他年过六旬,须发已染霜白,却依旧精神矍铄。
只是刚一进门,便感受到了殿内凝滞的气压,心中莫名一沉。
「老臣刘一燝,叩见陛下。」
他跪地行礼,声音沉稳。
朱由校没有让他起身,语气冰冷如刀:
「刘阁老,《燕京日报》那篇污蔑朕躬、妄议新政的逆文,是你的手笔?」
刘一燝浑身一震,猛地抬头,脸上满是难以置信的震惊:
「陛下何出此言?此事绝不是老臣所为!老臣忠心耿耿,怎敢做出这等大逆不道之事?」
「不敢?」
朱由校冷笑一声,将一份供词掷到他面前。
「这是『北斋先生』周妙玄的供词,她亲口承认,是受你指使,私印逆报,煽动民心。你还有何话说?」
刘一燝颤抖著拿起供词,目光快速扫过,脸色由白转青,再由青转紫,震惊之色愈发浓烈:
「这……这是污蔑!老臣根本不认识什么周妙玄!此女定是受人指使,故意陷害老臣!」
「陷害?」
朱由校挑眉,语气带著几分玩味。
「这些日子,你频繁接见张溥、张采二人,朕没说错吧?而这二人,与周妙玄过从甚密,皆是复社核心人物。
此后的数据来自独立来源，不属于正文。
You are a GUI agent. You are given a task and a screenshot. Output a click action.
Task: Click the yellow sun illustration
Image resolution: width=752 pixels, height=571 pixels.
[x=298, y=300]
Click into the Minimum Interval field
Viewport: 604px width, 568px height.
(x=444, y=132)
」
刘一燝闻言,顿时如遭雷击,瘫坐在地。
他怎么也想不到,自己一时的意气相投,竟成了别人陷害自己的铁证。
张溥、张采皆是江南名士,因江南沦陷,辗转来京。
他们主张「兴复古学,务为有用」,与刘一燝心中的治国理念不谋而合。
故而刘一燝时常召见二人,探讨学问,商议时政,却从未想过,这些人竟与私印逆报的逆党有所勾结!
「陛下,老臣……老臣冤枉啊!」
刘一燝老泪纵横,趴在地上连连叩首。
「老臣与张溥、张采不过是文字之交,从未涉及逆事!他们……他们竟是来陷害老臣的!」
私印逆报已是死罪,更何况诽谤君父、动摇国本?
这罪名若是坐实,别说他自己,整个刘家都要被株连九族!
刘一燝吓得浑身发抖,连话都说不连贯了:「臣……臣……」
就在他以为自己必死无疑之际,朱由校忽然开口,语气竟缓和了许多:「刘阁老,起来罢。」
前一刻还是雷霆之怒,下一刻便温言细语,这突如其来的转变,让刘一燝愣在原地,一时竟不知该如何反应。
他迟疑著站起身,躬身侍立,眼中满是茫然与惶恐。